WHAT IS EXPECTED » What appears from the first line of the data below through the line containing "You are a computer-use", both included, should be copied exactly, and nothing else.
(DATASET RECORDS)
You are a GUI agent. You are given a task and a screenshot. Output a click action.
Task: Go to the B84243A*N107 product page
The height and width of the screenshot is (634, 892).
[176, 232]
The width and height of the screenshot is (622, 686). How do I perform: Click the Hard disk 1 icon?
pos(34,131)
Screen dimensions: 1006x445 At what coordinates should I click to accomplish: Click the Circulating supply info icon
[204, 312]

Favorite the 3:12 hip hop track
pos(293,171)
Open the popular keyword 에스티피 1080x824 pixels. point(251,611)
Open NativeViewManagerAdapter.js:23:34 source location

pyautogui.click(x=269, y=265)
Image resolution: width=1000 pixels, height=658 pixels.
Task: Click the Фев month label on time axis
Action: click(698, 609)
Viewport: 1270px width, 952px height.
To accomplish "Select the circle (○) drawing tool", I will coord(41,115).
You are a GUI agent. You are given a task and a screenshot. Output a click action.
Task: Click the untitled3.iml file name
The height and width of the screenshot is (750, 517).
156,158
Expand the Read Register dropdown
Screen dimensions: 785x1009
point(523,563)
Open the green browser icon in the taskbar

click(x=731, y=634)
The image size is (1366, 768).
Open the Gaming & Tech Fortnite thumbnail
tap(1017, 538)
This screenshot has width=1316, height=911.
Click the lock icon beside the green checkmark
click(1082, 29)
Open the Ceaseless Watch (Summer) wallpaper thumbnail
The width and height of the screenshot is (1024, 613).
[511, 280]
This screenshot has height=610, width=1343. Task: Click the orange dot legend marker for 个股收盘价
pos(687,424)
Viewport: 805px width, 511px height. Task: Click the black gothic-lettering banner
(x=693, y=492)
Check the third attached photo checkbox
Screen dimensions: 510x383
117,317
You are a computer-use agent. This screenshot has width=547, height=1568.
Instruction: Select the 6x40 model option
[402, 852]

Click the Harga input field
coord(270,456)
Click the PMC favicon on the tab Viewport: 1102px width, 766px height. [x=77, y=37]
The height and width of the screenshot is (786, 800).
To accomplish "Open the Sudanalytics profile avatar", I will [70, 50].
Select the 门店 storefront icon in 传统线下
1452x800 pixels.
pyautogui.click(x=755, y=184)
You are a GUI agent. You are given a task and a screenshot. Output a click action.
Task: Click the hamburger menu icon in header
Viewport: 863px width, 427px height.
(End DATASET RECORDS)
WORKED SOLUTION »
You are a GUI agent. You are given a task and a screenshot. Output a click action.
Task: Go to the B84243A*N107 product page
The height and width of the screenshot is (634, 892).
[176, 232]
The width and height of the screenshot is (622, 686). How do I perform: Click the Hard disk 1 icon?
pos(34,131)
Screen dimensions: 1006x445 At what coordinates should I click to accomplish: Click the Circulating supply info icon
[204, 312]

Favorite the 3:12 hip hop track
pos(293,171)
Open the popular keyword 에스티피 1080x824 pixels. point(251,611)
Open NativeViewManagerAdapter.js:23:34 source location

pyautogui.click(x=269, y=265)
Image resolution: width=1000 pixels, height=658 pixels.
Task: Click the Фев month label on time axis
Action: click(698, 609)
Viewport: 1270px width, 952px height.
To accomplish "Select the circle (○) drawing tool", I will coord(41,115).
You are a GUI agent. You are given a task and a screenshot. Output a click action.
Task: Click the untitled3.iml file name
The height and width of the screenshot is (750, 517).
156,158
Expand the Read Register dropdown
Screen dimensions: 785x1009
point(523,563)
Open the green browser icon in the taskbar

click(x=731, y=634)
The image size is (1366, 768).
Open the Gaming & Tech Fortnite thumbnail
tap(1017, 538)
This screenshot has width=1316, height=911.
Click the lock icon beside the green checkmark
click(1082, 29)
Open the Ceaseless Watch (Summer) wallpaper thumbnail
The width and height of the screenshot is (1024, 613).
[511, 280]
This screenshot has height=610, width=1343. Task: Click the orange dot legend marker for 个股收盘价
pos(687,424)
Viewport: 805px width, 511px height. Task: Click the black gothic-lettering banner
(x=693, y=492)
Check the third attached photo checkbox
Screen dimensions: 510x383
117,317
You are a computer-use agent. This screenshot has width=547, height=1568.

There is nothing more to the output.